Problem description | How many lines in these entries contain the string "Instagram"? Reply with the number alone.

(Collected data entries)
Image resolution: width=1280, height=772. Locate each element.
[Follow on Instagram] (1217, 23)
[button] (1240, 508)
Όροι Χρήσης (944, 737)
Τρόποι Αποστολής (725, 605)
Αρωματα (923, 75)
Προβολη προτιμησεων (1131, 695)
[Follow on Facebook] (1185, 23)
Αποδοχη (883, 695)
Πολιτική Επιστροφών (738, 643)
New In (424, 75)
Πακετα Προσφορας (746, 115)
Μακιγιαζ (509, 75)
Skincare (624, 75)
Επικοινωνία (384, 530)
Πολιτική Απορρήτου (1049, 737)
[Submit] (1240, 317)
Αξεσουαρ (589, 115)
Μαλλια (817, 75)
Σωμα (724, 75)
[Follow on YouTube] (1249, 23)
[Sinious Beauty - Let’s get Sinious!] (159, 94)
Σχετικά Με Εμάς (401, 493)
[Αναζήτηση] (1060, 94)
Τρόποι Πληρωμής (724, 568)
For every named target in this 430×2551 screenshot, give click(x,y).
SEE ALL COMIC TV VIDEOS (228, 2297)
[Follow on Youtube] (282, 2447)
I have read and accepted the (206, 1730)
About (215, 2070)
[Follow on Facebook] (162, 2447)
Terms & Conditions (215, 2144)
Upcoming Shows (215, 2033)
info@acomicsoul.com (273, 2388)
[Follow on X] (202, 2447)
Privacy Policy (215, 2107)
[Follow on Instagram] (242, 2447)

Exercise output | 2